为此,首先需要仔细地调研几种引擎对数据类型的支持情况,现将三种引擎支持的数据类型和对应关系罗列如下:
| Flink | Iceberg | Hive |
| CHAR | CHAR | |
| VARCHAR | VARCHAR | |
| STRING | string | STRING |
| BOOLEAN | boolean | BOOLEAN |
| BINARY | fixed(L) | |
| VARBINARY | binary | BINARY |
| BYTES | ||
| DECIMAL | decimal(P,S) | DECIMAL |
| TINYINT | TINYINT | |
| SMALLINT | SMALLINT | |
| INTEGER | int | INT |
| BIGINT | long | BIGINT |
| FLOAT | float | FLOAT |
| DOUBLE | double | DOUBLE |
| DATE | date | DATE |
| TIME | time | |
| TIMESTAMP | timestamp | TIMESTAMP |
| TIMESTAMP_LTZ | timestamptz | |
| INTERVAL | INTERVAL | |
| ARRAY | list<E> | array |
| MULTISET | ||
| MAP | map<K, V> | map |
| ROW | struct<...> | struct |
| RAW | ||
| union | ||
| Structured types | struct<...> |
数据类型在这三种引擎之间都可以互转,但是最终存储和持久化到Hive元数据中,首先来看Hive的数据类型。
Hive将数据类型分两大类:
Complex类型:map,array ,struct,union
Primitive类型: 除Complex类型之外,如 int,float, double 等
在Hive serde库中,定义了几种类型分类:
//ObjectInspector.class
public static enum Category {
PRIMITIVE, LIST, MAP, STRUCT, UNION
};
其中Complex数据类型的使用语法格式分别为:
ARRAY<data_type>
MAP<primitive_type, data_type>
STRUCT<col_name : data_type [COMMENT col_comment], ...>
UNIONTYPE<data_type, data_type, ...>
举个建表示例:
CREATE TABLE union_test(foo UNIONTYPE<int, double, array<string>, struct<a:int,b:string>>);
每种数据类型在网络传输中都涉及到类型的序列化和反序列化,因此数据类型都有显示名称,也就是字符串表示的名字,如:
INT的显示类型名称为 int
CHAR的显示类型名称为 char
VARCHAR的显示类型名称为 varchar(length)
ARRAY的显示类型名称为 array<data_type>
MAP的显示类型名称为 map<primitive_type, data_type>
STRUCT的显示类型名称为 struct<col_name:data_type,...>
UNION的显示类型名称为uniontype<data_type, data_type, ...>
Hive serde库提供了对这些类型的序列化和反序列化方法:
//TypeInfoUtils.class
public static ArrayList<TypeInfo> getTypeInfosFromTypeString(String typeString) ;
public static List<String> getTypeStringsFromTypeInfo(List<TypeInfo> typeInfos)
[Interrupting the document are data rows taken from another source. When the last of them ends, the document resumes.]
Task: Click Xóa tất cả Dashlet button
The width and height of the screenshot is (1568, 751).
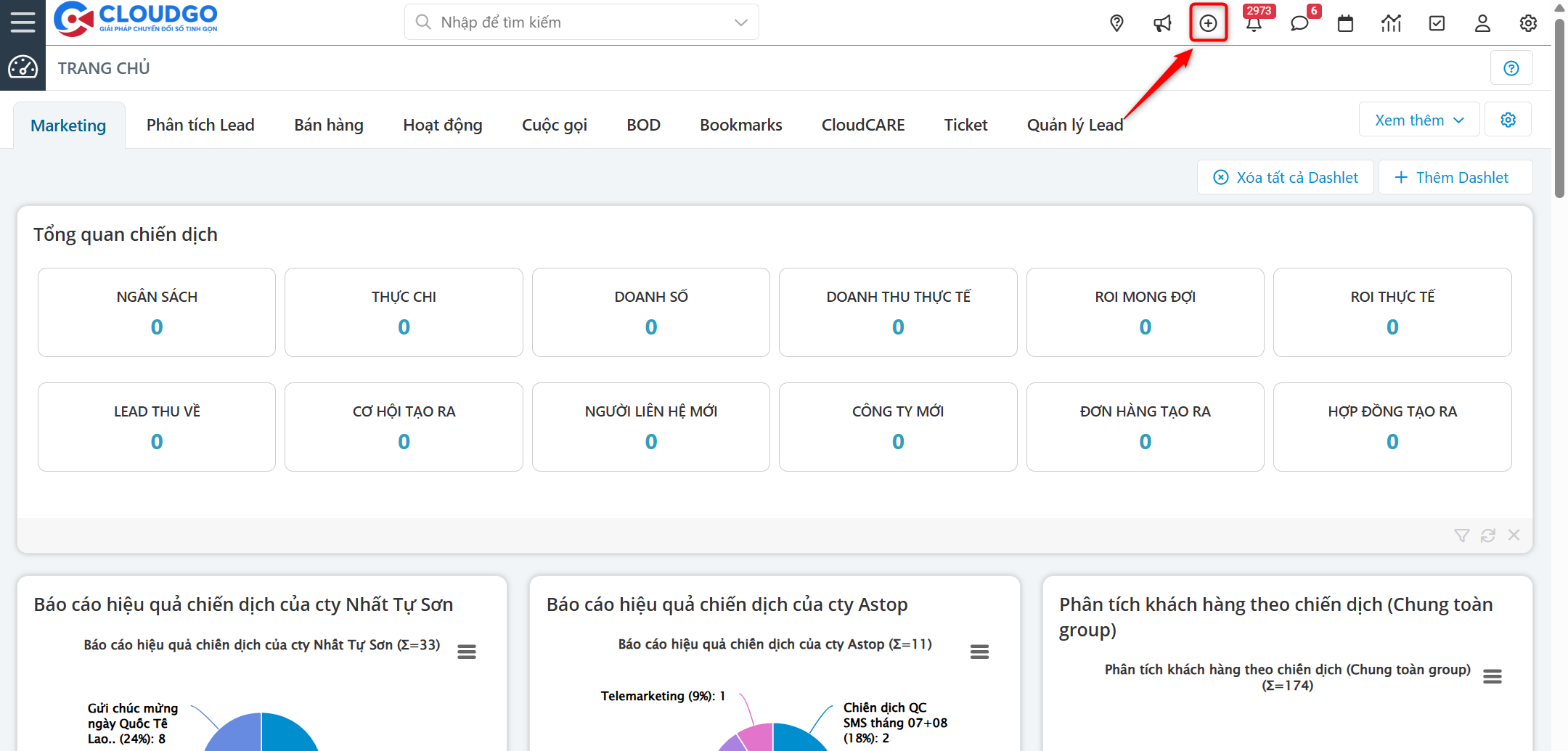Action: 1286,178
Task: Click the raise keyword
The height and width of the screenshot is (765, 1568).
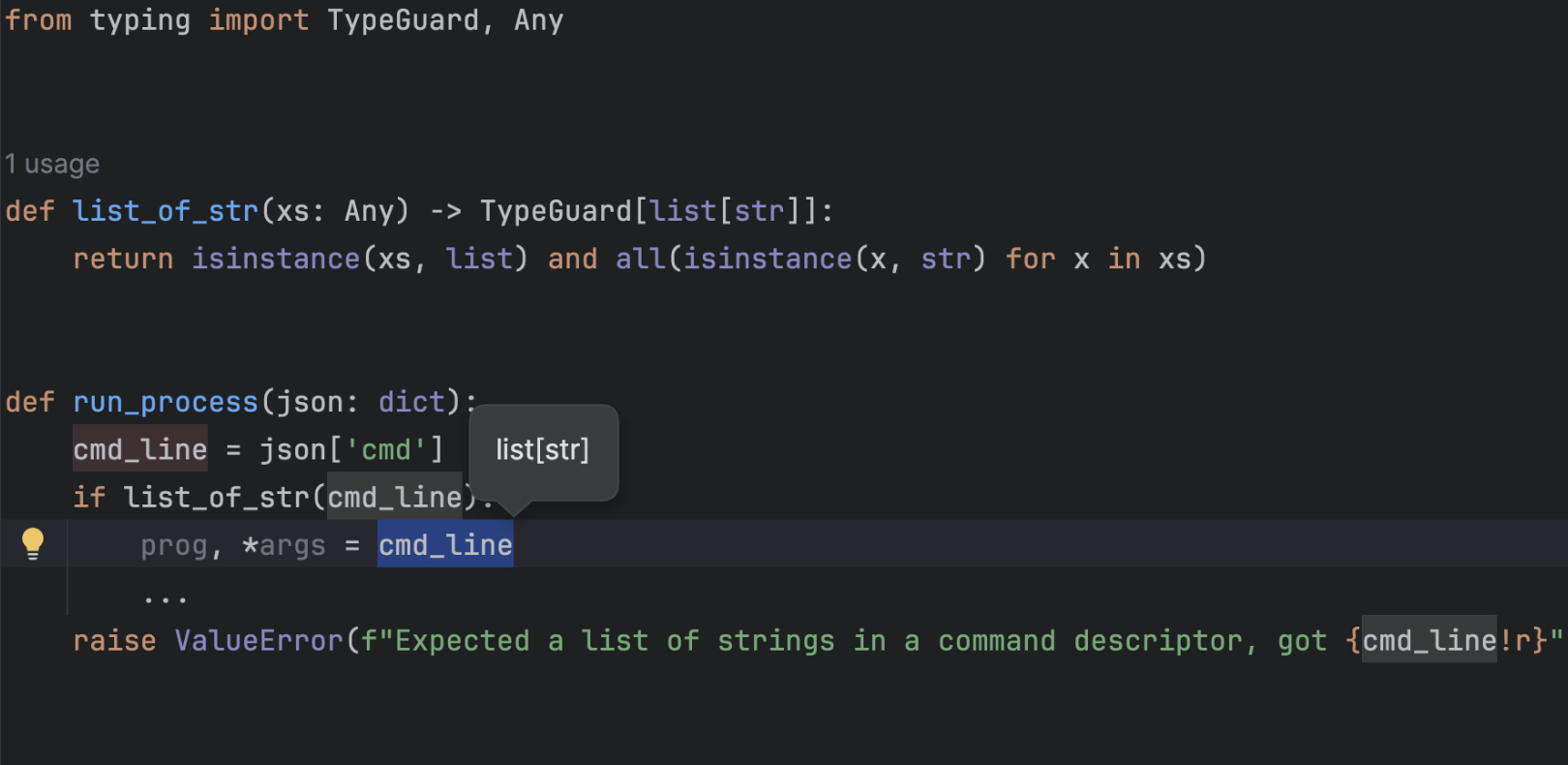Action: 114,641
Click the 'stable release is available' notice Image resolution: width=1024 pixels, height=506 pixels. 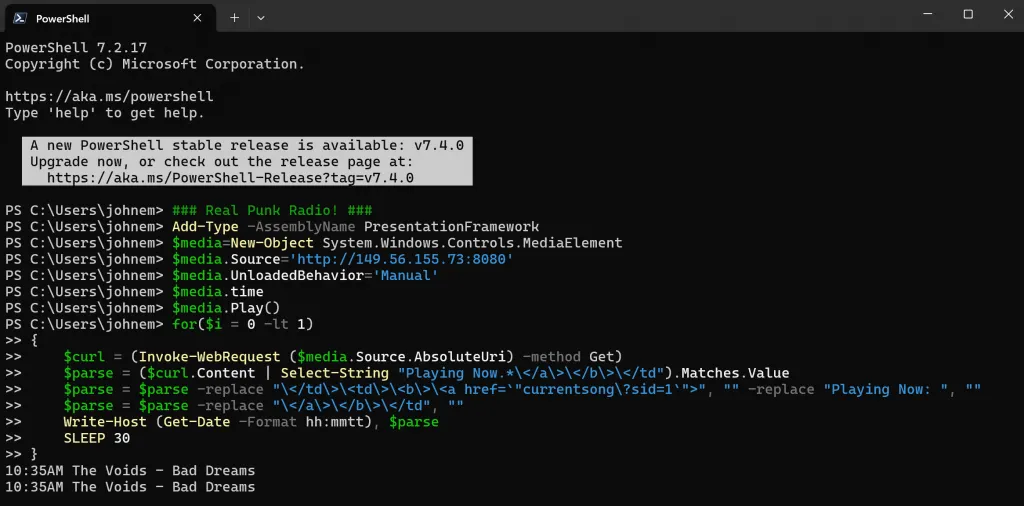[247, 145]
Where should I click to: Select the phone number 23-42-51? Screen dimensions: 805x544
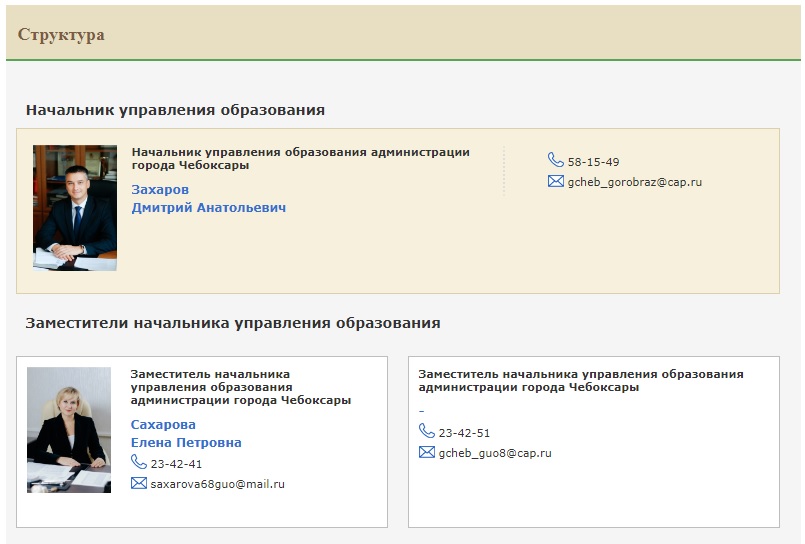coord(464,433)
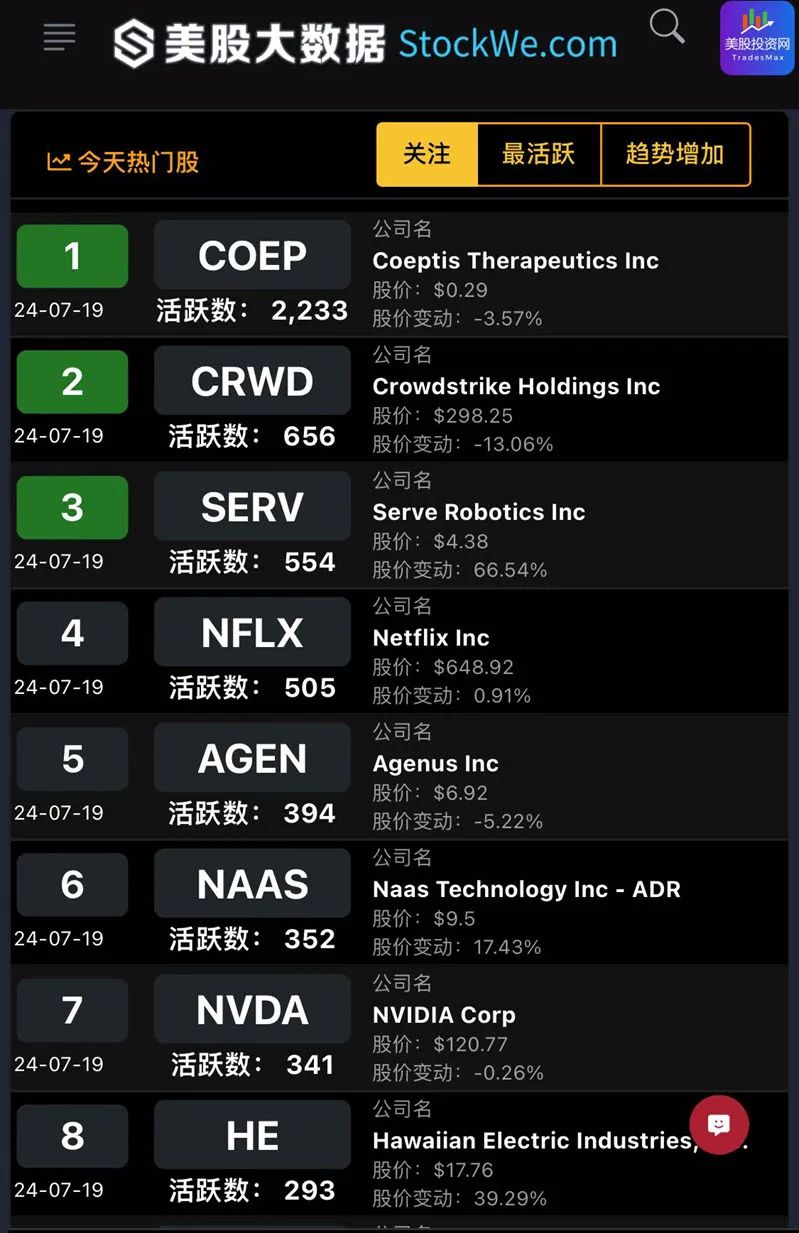Click the green rank 1 badge

72,256
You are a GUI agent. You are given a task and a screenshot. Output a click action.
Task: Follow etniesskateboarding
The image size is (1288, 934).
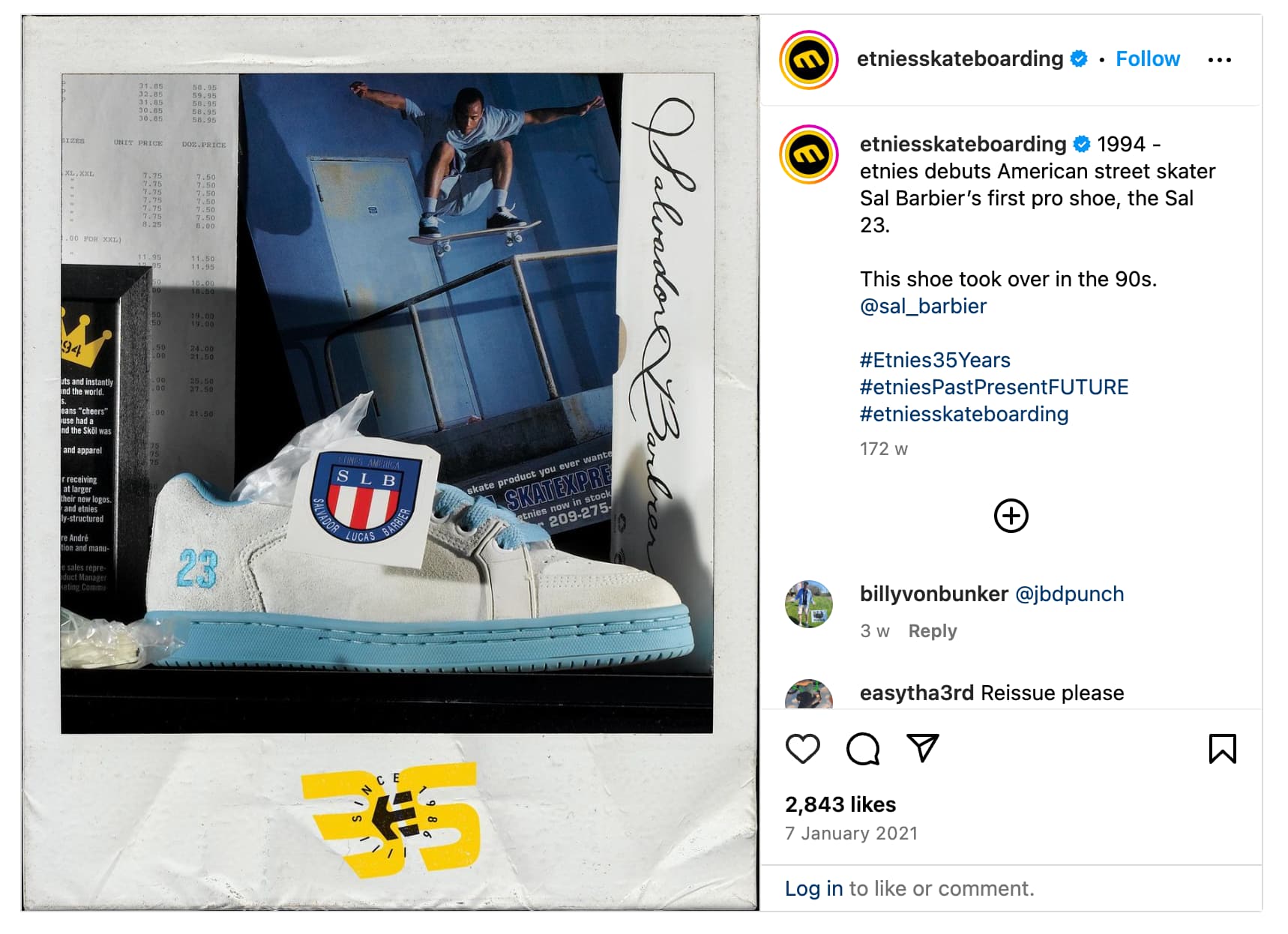coord(1147,58)
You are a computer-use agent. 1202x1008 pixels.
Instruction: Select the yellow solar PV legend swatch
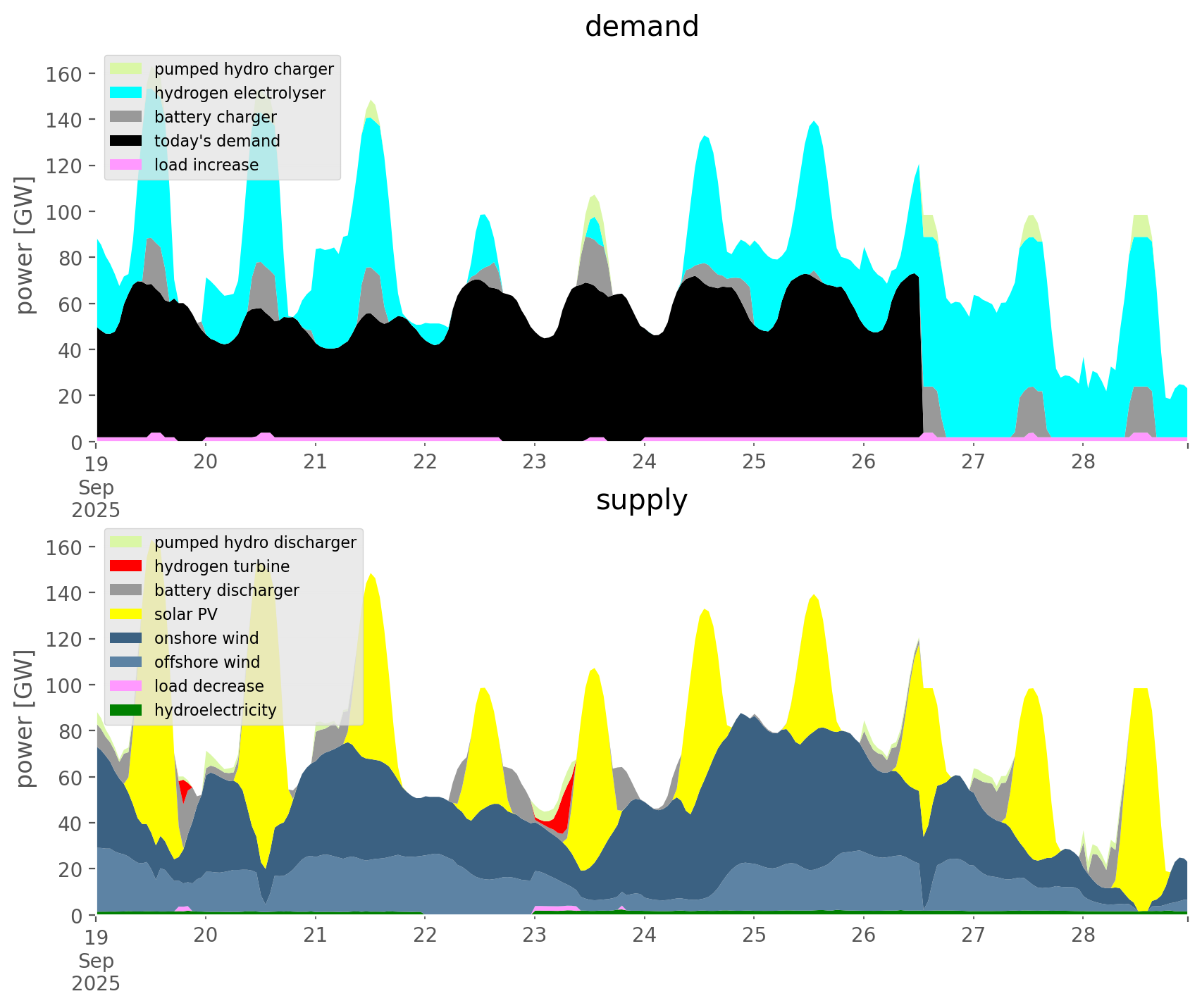(x=126, y=614)
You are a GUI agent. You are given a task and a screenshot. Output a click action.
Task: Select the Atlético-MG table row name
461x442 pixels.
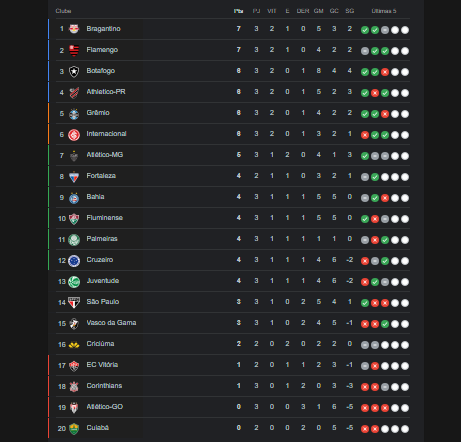click(105, 155)
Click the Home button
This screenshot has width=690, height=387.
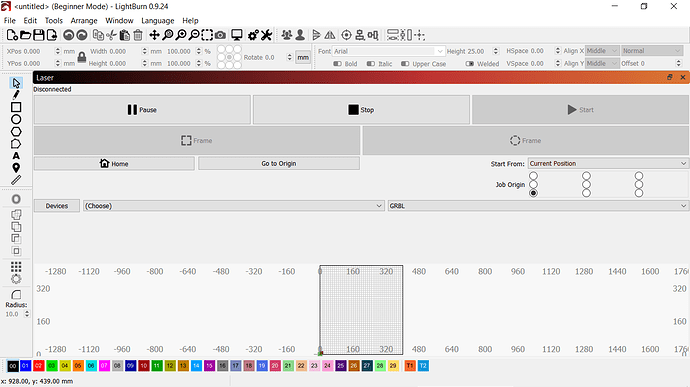114,163
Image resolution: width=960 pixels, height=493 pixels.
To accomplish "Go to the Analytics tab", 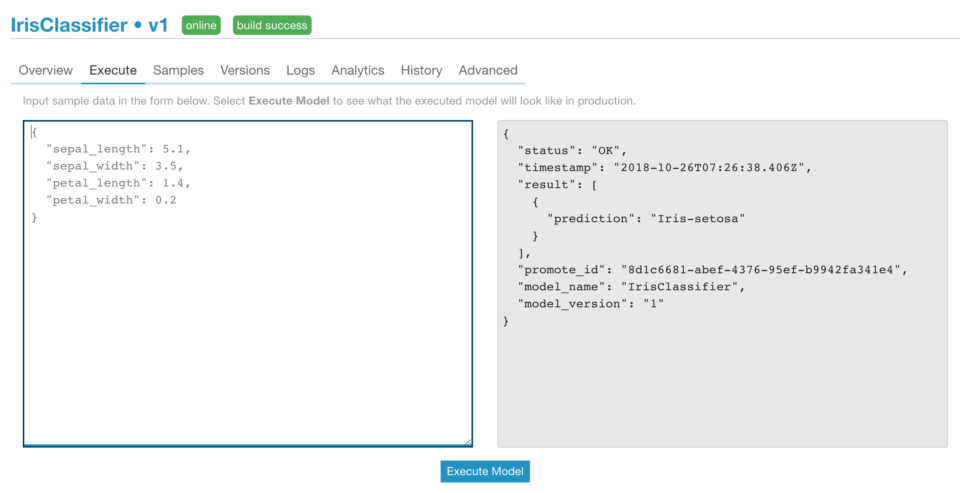I will [358, 70].
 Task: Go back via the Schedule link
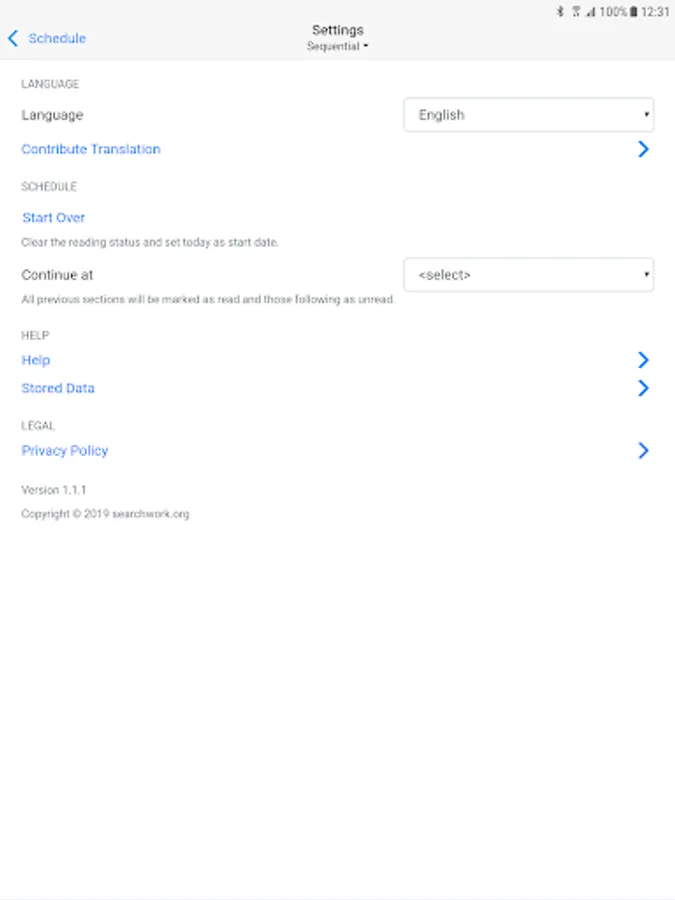[x=56, y=39]
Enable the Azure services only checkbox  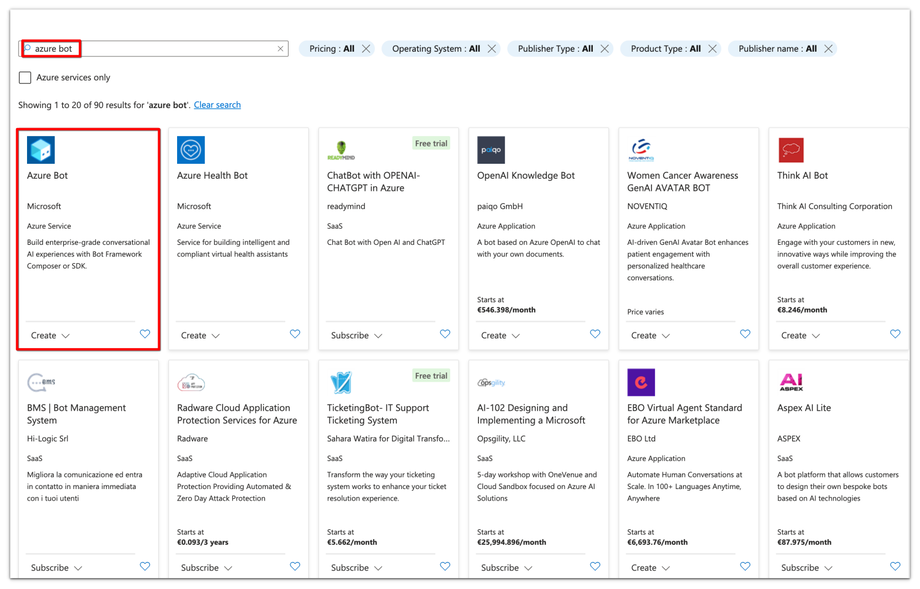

举个例子,将map类型的字符串表示解析成TypeInfo类型对象表示:
ArrayList<TypeInfo> typeInfo = TypeInfoUtils.getTypeInfosFromTypeString("map<boolean,boolean>");
其中TypeInfo是Hive定义的类型信息的对象接口表示,Hive总共实现了以下这些TypeInfo子类:
| CharTypeInfo |
| VarcharTypeInfo |
| DecimalTypeInfo |
| ListTypeInfo |
| MapTypeInfo |
| StructTypeInfo |
| PrimitiveTypeInfo |
| UnionTypeInfo |
而其中的DecimalTypeInfo属于基本数据类型的合集,
public static enum PrimitiveCategory {
VOID,
BOOLEAN,
BYTE,
SHORT,
LONG,
FLOAT,
DOUBLE,
STRING,
DATE,
TIMESTAMP,
TIMESTAMPLOCALTZ,
BINARY,
DECIMAL,
VARCHAR,
CHAR,
INTERVAL_YEAR_MONTH,
INTERVAL_DAY_TIME,
UNKNOWN;
}
在PrimitiveCategory定义里, DECIMAL, VARCHAR,CHAR 被归属于基本类型,但是又实现了相应的TypeInfo子类。可见,在数据类型的归属上,Hive存在不一致的地方。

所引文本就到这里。